▸ **Task objective**
Copy the records word for word, from the line containing "You are a GUI" through the end of the records. Leave out the pictures.

▸ **Provided entries**
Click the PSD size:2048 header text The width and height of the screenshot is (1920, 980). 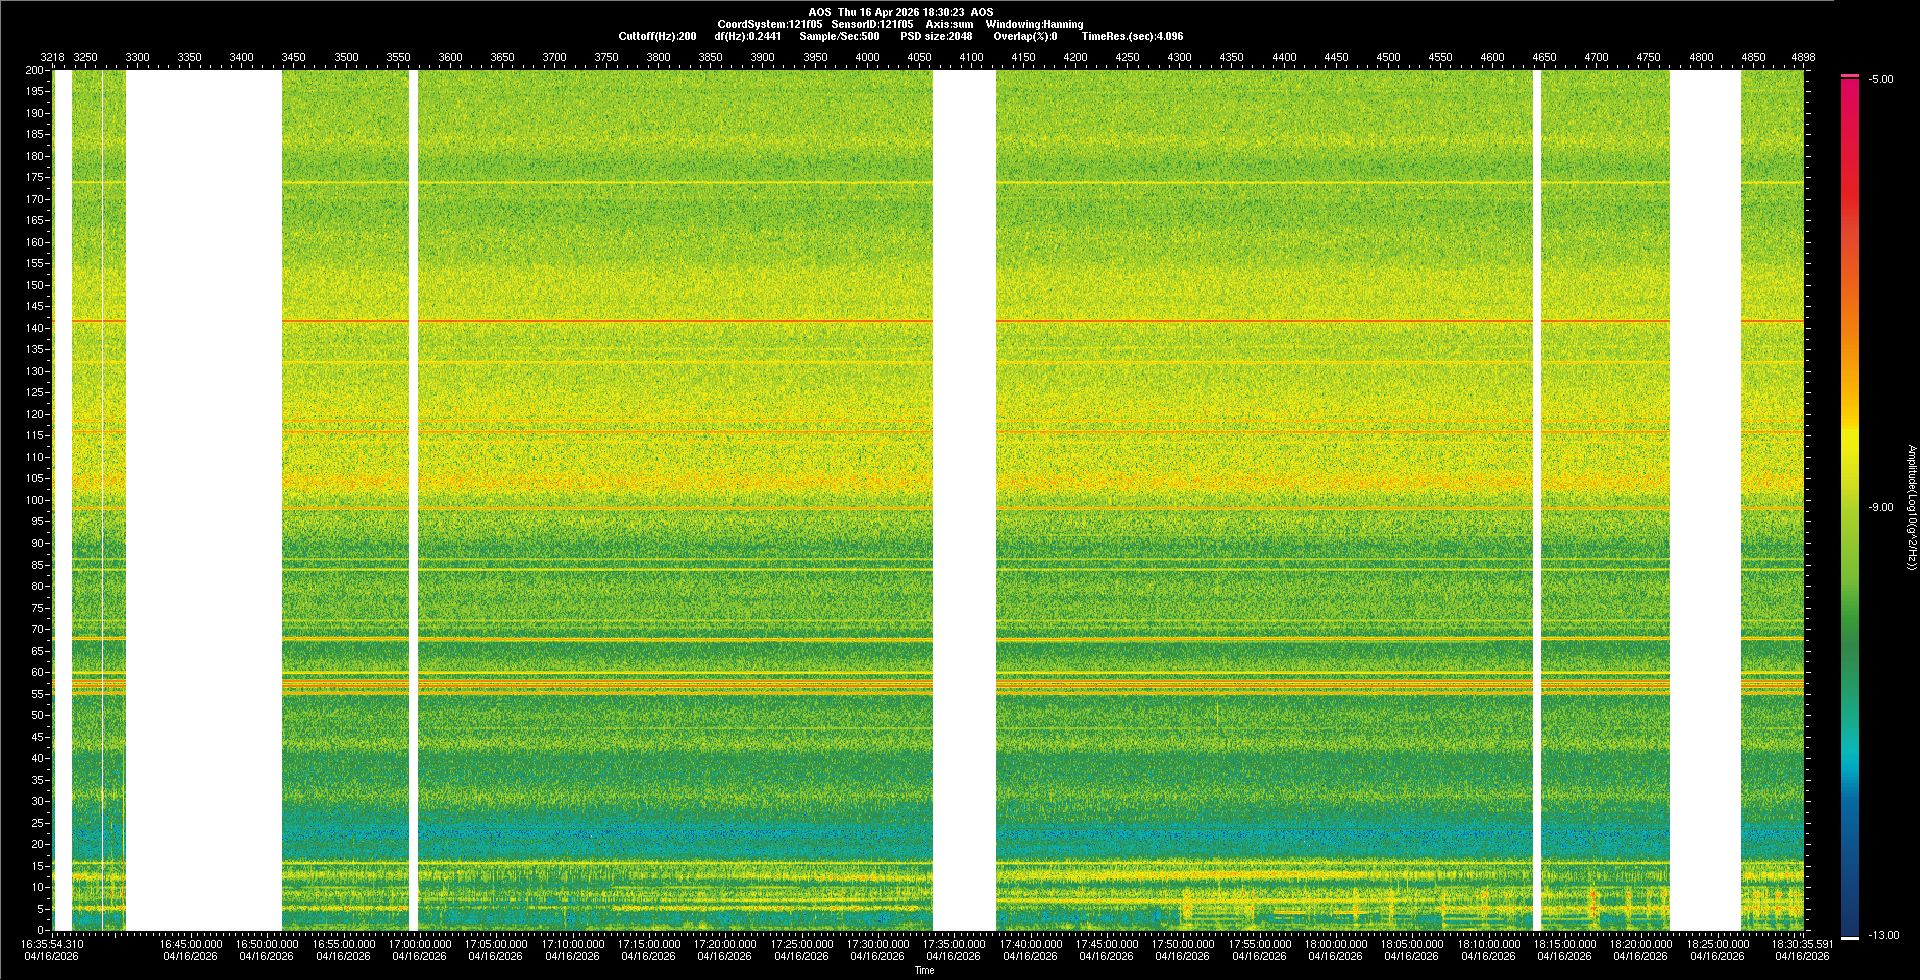coord(936,36)
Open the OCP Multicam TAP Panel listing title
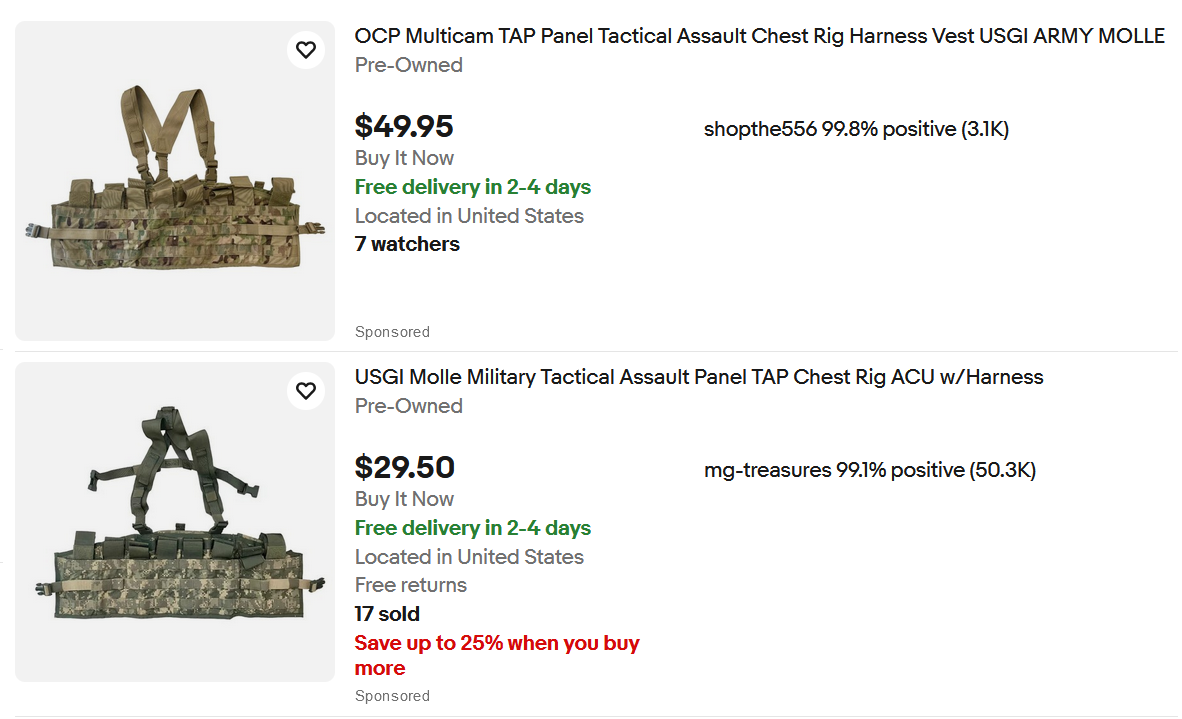This screenshot has height=719, width=1182. [x=759, y=37]
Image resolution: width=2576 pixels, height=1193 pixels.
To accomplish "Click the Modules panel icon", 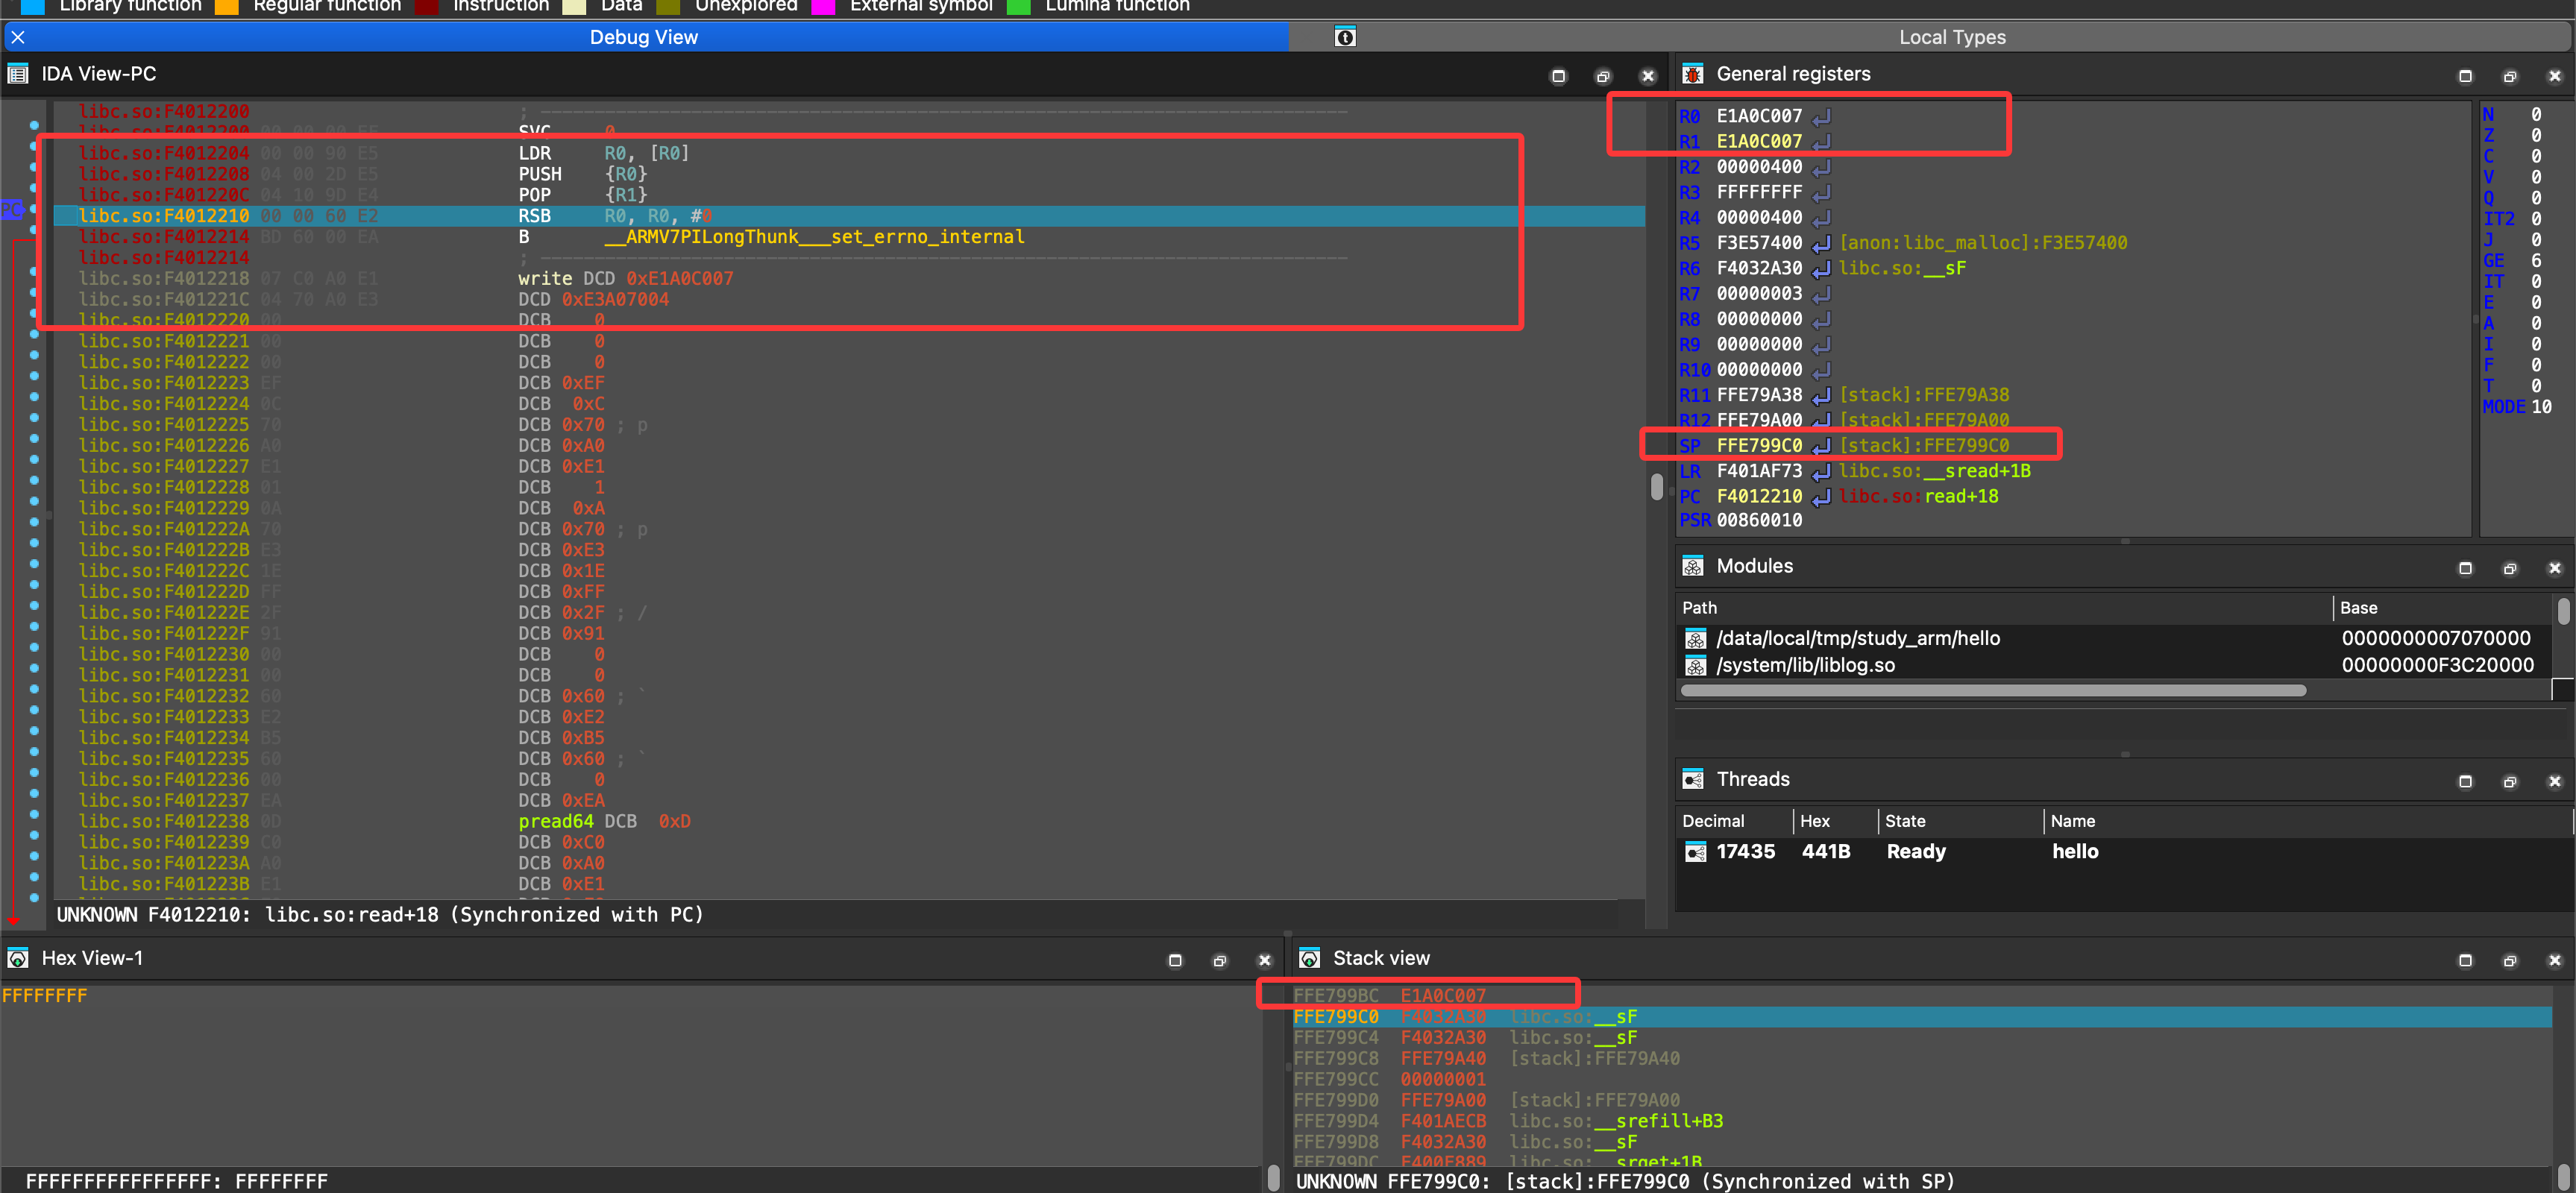I will click(1692, 566).
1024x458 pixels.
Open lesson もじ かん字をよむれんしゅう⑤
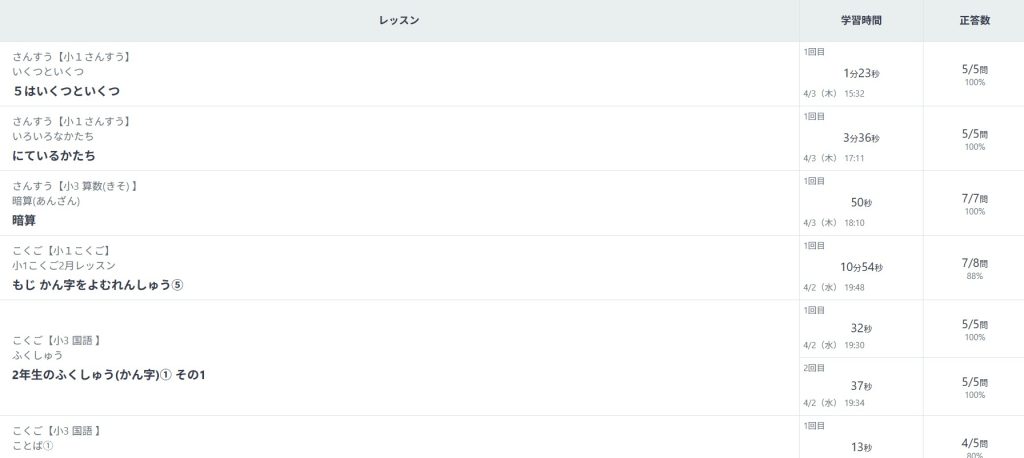click(x=98, y=285)
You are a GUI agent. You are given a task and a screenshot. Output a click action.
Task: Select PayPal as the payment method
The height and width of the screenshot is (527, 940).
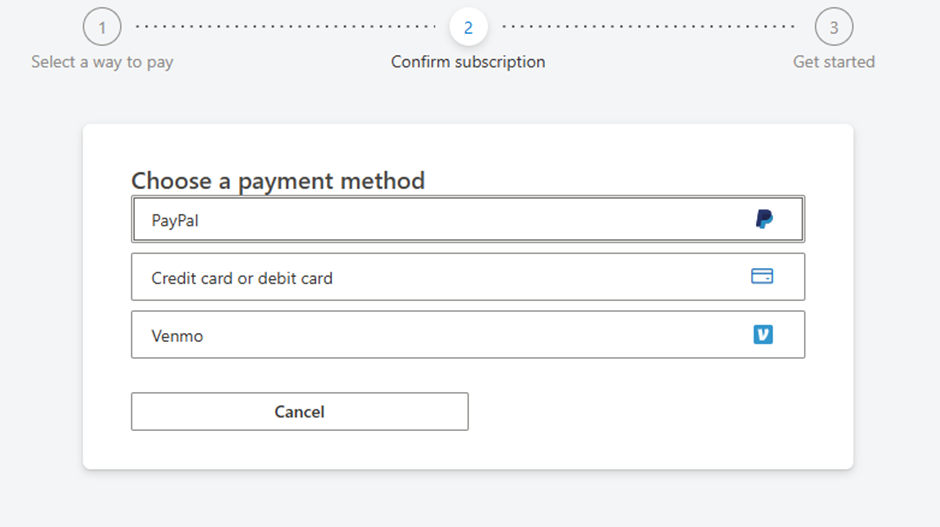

▸ **Exercise result**
You are a GUI agent. You are given a task and a screenshot. Output a click action.
Task: Select PayPal as the payment method
The height and width of the screenshot is (527, 940).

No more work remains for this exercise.